■ **IL COMPITO**
Puoi ricopiare senza modifiche le righe qui sotto, cominciando da quella che contiene "How do I perform: Open the HELP menu item?" e proseguendo fino a quella che contiene "Action: point(852,241)", estremi inclusi?

[Dati per localizzare obiettivi visibili]

--

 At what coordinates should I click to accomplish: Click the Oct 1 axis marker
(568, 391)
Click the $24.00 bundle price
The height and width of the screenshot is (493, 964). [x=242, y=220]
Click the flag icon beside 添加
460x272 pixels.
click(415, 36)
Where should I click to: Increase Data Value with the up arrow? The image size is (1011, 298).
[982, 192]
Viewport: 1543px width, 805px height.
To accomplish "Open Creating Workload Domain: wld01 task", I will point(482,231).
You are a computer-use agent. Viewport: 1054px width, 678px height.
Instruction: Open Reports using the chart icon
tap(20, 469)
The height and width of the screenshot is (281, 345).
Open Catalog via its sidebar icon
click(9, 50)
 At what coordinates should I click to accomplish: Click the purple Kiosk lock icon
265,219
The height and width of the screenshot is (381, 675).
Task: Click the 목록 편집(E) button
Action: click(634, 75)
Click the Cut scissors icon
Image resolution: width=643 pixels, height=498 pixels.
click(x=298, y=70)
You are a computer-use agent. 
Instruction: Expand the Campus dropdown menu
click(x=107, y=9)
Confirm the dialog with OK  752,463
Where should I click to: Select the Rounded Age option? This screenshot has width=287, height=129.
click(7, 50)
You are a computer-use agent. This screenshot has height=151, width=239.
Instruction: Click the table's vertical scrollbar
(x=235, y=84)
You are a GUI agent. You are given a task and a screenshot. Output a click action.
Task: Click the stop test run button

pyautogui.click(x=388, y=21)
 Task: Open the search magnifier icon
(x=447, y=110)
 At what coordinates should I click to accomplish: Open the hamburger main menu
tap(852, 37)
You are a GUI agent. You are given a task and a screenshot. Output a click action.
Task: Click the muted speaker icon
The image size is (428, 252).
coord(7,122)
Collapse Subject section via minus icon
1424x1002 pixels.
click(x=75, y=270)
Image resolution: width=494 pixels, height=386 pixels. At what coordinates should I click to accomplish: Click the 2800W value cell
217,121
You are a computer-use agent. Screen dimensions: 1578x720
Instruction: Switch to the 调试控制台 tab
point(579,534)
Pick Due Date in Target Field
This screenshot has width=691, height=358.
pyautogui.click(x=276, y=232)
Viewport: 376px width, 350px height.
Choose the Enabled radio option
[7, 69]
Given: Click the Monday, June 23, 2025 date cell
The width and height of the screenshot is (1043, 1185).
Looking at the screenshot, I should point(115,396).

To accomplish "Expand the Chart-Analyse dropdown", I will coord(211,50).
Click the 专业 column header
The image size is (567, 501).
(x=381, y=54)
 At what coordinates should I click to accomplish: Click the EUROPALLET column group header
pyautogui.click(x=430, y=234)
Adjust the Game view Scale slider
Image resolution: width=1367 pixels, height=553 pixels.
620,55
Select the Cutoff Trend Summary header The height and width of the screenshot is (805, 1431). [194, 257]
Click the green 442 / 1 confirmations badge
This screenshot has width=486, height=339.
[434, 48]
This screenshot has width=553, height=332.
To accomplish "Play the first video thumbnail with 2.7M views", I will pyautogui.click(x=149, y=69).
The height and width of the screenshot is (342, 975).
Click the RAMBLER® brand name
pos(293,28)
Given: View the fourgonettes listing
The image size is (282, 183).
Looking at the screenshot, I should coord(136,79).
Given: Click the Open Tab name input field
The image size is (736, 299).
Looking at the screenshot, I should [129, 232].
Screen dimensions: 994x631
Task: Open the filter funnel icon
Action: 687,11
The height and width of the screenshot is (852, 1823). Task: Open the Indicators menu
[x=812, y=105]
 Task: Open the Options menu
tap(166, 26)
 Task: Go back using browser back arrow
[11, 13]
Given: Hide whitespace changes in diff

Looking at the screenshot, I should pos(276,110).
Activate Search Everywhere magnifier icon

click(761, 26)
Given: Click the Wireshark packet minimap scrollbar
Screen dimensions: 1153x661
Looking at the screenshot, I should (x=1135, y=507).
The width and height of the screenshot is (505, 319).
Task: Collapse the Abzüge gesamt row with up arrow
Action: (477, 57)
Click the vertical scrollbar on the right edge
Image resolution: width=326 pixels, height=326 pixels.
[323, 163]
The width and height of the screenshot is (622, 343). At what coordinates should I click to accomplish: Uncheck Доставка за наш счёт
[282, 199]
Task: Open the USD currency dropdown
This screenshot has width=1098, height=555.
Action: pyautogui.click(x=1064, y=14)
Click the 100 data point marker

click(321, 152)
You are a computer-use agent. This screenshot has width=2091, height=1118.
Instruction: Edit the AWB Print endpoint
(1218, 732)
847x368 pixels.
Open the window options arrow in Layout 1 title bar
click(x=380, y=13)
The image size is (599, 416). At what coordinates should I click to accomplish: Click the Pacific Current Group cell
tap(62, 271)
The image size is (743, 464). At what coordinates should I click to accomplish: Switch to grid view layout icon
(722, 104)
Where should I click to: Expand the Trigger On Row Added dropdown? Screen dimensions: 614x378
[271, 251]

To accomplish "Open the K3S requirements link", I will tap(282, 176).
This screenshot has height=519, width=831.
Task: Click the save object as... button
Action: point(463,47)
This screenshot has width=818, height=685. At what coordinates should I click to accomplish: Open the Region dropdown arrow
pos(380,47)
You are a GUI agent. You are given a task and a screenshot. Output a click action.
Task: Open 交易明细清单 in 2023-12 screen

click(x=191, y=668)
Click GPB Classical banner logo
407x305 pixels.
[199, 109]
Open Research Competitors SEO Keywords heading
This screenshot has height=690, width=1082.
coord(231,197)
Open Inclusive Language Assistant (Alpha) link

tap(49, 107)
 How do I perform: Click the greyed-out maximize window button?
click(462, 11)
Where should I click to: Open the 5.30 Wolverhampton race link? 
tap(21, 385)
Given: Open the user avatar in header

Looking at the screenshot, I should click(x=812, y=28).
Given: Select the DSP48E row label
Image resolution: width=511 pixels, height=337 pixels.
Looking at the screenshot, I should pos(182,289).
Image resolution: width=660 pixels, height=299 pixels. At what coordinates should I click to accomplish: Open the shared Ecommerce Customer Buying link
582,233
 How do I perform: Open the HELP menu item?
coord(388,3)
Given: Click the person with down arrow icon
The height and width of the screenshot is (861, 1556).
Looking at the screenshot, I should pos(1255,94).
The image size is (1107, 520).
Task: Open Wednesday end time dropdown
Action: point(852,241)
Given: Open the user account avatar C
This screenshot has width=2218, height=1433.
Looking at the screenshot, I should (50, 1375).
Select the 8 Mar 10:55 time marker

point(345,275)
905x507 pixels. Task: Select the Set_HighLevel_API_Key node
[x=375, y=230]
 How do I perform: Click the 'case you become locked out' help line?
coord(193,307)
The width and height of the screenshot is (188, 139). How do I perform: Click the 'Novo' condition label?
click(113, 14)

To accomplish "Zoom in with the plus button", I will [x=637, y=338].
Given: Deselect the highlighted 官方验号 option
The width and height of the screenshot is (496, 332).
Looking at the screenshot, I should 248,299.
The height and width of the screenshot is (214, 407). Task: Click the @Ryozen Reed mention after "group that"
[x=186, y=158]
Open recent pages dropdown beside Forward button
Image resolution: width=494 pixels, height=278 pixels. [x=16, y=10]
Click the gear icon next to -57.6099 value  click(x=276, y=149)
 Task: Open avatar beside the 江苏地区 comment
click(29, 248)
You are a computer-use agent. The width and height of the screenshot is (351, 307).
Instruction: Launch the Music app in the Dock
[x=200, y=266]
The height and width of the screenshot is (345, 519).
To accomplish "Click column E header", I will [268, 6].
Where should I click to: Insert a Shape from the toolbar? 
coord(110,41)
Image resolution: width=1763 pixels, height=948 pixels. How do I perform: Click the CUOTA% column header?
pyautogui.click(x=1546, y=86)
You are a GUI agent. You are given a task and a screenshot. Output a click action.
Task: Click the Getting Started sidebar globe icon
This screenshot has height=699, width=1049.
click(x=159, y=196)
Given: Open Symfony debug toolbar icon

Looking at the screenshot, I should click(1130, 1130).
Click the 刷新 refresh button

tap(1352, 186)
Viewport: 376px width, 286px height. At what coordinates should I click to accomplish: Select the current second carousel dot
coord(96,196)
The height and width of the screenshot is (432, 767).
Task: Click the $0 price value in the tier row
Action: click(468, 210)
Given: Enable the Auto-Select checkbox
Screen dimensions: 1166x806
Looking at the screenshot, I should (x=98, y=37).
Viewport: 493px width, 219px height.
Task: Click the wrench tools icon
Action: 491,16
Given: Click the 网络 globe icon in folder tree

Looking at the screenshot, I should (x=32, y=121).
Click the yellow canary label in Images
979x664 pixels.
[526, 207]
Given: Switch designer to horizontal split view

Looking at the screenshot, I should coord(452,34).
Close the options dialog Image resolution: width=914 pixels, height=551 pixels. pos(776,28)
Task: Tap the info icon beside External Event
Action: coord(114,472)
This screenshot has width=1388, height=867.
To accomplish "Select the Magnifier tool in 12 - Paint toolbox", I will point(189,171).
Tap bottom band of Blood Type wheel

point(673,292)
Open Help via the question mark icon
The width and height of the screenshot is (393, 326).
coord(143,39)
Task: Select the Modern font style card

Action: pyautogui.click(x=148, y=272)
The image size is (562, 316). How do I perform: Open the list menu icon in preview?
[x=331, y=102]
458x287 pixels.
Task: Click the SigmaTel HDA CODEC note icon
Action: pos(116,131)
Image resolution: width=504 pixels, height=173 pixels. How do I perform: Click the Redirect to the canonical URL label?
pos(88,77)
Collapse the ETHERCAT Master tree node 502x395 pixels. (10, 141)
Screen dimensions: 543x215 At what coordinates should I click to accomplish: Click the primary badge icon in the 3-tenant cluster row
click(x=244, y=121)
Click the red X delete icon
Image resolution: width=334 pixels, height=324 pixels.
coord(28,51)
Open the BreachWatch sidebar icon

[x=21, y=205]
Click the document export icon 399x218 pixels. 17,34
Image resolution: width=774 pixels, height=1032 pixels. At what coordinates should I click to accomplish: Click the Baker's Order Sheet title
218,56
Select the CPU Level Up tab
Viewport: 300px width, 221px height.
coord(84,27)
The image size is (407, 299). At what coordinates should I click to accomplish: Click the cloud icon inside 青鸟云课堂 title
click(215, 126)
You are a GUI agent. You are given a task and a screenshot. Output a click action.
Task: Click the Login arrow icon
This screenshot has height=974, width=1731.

--

■ **RISULTATO DEL COMPITO**
 How do I perform: Open the HELP menu item?
coord(388,3)
Given: Click the person with down arrow icon
The height and width of the screenshot is (861, 1556).
Looking at the screenshot, I should pos(1255,94).
The image size is (1107, 520).
Task: Open Wednesday end time dropdown
Action: point(852,241)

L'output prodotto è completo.